Deutsche Bank AG unveiled a radical overhaul that will see the lender exit its equities business, post a 2.8 billion-euro ($3.1 billion) second-quarter loss and cut the workforce by a fifth to reverse a slide in profitability.
Chief Executive Officer Christian Sewing will shelve the dividend this year and next and take restructuring charges of 7.4 billion euros through 2022 to pay for an overhaul that shrinks the German lender’s once-mighty investment bank along with its global footprint and key fixed-income business.
“Today we have announced the most fundamental transformation of Deutsche Bank in decades,” Sewing said in a statement on Sunday. “We are tackling what is necessary to unleash our true potential.”
Key points of the plan and the bank’s financial estimates
- Targets headcount of 74,000 by 2022
- Restructuring cost of 3 billion euros in 2Q, 5.1 billion over 2019
- Cutting risk-weighted assets by about 40% in effected businesses
- No dividend to be paid for 2019, 2020
- Plans to invest 4 billion euros in improving controls by 2022
- Creates fourth division to be known as corporate bank
- Sees private bank ROTE above 12% in 2022
The scale of the revamp underscores the failure of Sewing and his recent predecessors to solve the fundamental problem: costs were too high and revenue too low. After government-brokered merger talks with Commerzbank AG collapsed in April, the CEO had few alternatives to bolster market confidence. His plan was approved by the board at a meeting Sunday.
About 74 billion euros of risk-weighted assets will become part of a new non-core unit and the lender’s capital buffer will be reduced as part of the plan. With a stock price down by half in the past two years, selling new shares wasn’t an option and the bank said it does not plan a capital increase to pay for the overhaul.

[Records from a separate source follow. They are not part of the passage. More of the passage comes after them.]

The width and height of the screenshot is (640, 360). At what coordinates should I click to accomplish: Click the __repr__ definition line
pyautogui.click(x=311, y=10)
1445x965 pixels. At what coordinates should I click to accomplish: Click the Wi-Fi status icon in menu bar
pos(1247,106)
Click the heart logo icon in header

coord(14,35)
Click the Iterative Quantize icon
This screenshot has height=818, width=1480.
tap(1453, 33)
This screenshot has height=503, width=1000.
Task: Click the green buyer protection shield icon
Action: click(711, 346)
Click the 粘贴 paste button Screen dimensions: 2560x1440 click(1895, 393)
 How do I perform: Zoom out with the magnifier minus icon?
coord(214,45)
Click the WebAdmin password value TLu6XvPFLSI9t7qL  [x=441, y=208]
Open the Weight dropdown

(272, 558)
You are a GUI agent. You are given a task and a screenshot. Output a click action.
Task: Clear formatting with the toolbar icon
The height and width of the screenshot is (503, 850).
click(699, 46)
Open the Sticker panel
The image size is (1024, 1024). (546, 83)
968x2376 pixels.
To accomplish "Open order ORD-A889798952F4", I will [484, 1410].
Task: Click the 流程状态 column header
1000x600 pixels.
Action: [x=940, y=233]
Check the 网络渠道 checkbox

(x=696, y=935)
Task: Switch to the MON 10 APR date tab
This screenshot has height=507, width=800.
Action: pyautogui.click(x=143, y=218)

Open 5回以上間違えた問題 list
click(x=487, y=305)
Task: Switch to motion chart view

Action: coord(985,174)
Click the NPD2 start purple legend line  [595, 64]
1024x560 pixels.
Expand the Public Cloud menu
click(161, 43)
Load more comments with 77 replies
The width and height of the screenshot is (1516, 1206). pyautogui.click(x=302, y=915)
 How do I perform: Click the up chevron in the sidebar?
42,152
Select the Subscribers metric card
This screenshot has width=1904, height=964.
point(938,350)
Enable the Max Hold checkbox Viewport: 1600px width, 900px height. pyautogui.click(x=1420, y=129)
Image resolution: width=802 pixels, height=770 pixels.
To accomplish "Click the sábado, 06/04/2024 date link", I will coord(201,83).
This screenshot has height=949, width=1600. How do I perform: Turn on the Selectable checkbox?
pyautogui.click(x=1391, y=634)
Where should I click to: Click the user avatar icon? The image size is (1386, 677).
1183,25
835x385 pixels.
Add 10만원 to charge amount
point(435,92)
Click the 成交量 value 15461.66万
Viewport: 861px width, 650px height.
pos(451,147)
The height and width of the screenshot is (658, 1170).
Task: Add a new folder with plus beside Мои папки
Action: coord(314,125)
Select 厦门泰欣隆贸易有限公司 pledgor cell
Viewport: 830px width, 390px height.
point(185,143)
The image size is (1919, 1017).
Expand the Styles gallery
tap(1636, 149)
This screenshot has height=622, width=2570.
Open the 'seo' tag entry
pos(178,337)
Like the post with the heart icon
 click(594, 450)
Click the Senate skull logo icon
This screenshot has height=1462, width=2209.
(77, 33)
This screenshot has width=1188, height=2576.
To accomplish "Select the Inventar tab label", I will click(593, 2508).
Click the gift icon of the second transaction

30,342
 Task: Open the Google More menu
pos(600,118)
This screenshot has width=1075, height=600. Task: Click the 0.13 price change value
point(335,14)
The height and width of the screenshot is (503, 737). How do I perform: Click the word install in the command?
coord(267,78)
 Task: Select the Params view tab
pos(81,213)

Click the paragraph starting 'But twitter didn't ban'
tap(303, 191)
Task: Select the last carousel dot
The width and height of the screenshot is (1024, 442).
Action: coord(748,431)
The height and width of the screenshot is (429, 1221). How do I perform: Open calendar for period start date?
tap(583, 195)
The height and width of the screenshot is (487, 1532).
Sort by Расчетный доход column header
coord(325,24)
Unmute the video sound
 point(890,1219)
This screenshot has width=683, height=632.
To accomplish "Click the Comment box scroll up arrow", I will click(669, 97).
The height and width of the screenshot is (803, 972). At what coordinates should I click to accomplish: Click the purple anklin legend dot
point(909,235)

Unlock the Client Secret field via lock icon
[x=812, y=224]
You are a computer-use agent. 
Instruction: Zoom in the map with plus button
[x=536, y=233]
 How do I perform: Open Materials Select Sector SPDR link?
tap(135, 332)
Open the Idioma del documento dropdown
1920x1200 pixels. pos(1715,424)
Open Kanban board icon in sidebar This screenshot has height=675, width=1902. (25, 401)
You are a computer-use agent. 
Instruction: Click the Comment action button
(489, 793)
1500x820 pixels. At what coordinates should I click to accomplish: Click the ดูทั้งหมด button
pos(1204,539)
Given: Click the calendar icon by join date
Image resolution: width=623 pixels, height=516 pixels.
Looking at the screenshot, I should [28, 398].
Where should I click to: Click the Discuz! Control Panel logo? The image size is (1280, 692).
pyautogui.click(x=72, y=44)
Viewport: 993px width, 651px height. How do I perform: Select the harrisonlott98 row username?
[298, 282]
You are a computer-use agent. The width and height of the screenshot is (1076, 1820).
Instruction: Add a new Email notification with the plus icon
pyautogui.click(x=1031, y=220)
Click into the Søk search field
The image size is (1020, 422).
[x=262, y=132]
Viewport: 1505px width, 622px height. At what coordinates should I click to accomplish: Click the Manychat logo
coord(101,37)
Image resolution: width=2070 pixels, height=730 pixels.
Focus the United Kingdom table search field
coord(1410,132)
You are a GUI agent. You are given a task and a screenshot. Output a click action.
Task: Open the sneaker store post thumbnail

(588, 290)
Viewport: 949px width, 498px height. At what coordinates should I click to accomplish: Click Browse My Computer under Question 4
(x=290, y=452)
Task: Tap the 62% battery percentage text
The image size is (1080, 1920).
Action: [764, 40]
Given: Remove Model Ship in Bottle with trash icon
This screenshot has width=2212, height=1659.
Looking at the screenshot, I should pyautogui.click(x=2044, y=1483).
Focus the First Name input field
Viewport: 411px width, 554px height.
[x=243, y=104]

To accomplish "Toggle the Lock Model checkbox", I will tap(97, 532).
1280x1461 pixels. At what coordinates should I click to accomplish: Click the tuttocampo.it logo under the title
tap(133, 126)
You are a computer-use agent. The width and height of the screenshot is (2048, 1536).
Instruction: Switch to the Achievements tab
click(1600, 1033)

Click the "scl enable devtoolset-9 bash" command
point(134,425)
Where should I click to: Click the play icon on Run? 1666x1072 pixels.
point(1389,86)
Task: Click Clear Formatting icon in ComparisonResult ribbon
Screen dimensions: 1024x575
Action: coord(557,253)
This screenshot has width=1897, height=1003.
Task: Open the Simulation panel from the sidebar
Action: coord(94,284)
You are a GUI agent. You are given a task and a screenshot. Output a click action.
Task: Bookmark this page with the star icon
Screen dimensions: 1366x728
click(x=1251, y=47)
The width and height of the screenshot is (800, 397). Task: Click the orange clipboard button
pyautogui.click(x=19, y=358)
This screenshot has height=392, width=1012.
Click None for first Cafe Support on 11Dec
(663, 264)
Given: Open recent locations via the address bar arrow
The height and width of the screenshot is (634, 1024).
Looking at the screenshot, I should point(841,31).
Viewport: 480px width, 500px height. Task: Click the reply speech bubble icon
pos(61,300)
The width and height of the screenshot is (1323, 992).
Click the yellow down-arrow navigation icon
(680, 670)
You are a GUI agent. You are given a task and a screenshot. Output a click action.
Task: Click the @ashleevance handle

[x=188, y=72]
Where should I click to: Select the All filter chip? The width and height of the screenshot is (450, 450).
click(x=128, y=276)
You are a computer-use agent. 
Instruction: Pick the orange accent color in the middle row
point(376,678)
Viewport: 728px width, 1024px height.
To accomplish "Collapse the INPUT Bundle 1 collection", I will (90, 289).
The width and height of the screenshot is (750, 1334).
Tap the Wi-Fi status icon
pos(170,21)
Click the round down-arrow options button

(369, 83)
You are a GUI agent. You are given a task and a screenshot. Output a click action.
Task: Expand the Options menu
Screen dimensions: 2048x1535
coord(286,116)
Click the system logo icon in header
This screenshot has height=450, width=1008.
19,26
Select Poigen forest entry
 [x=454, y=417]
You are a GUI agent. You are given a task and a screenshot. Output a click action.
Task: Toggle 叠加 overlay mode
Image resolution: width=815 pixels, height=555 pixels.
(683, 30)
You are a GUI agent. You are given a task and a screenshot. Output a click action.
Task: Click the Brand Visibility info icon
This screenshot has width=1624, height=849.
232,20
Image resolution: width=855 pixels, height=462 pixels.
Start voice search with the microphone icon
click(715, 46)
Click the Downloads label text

Instead, Sewing is tapping into the bank’s capital cushion to fund what he’s billed as the bank’s biggest restructuring in decades — which means he needs to be strategic with the little financial resources he can generate. It will be the first time since at least 1993 that Deutsche Bank won’t pay out.
The bank said retail chief Frank Strauss and Chief Regulatory Officer Sylvie Matherat, both board members, will leave this month. The departure of investment bank head Garth Ritchie was announced on Friday.
Other executives will be on the rise. Stefan Hoops was named to oversee the new “corporate bank” unit that will combine the transaction bank and the lender’s corporate-clients unit. Three management board members where appointed: Christiana Riley is taking over responsibilities for the Americas, Bernd Leukert, formerly of SAP, will join Sept. 1 and be responsible for data and innovation. Stefan Simon will become chief administrative officer and oversee regulatory affairs and legal.
The investment bank is the focus of the overhaul. The unit, which accounts for roughly half of Deutsche Bank’s revenue and which was cause of its decline, will be broken in two. The transaction bank will be lifted out and merged with the commercial clients segment that’s currently within the retail division, people familiar with the matter have said.
The change is designed to accelerate the shift away from acting as the first port of call for institutional clients such as asset managers and hedge funds toward selling cash management, trade finance and hedging products to corporate clients. The new division, to be lead by current transaction bank head Stefan Hoops, will be at the heart of the lender’s future business model.
“We remain committed to our global network and will help companies to grow and provide private and institutional clients with the best solutions and advice for their respective needs – in Germany, Europe and around the globe,” Sewing said on Sunday.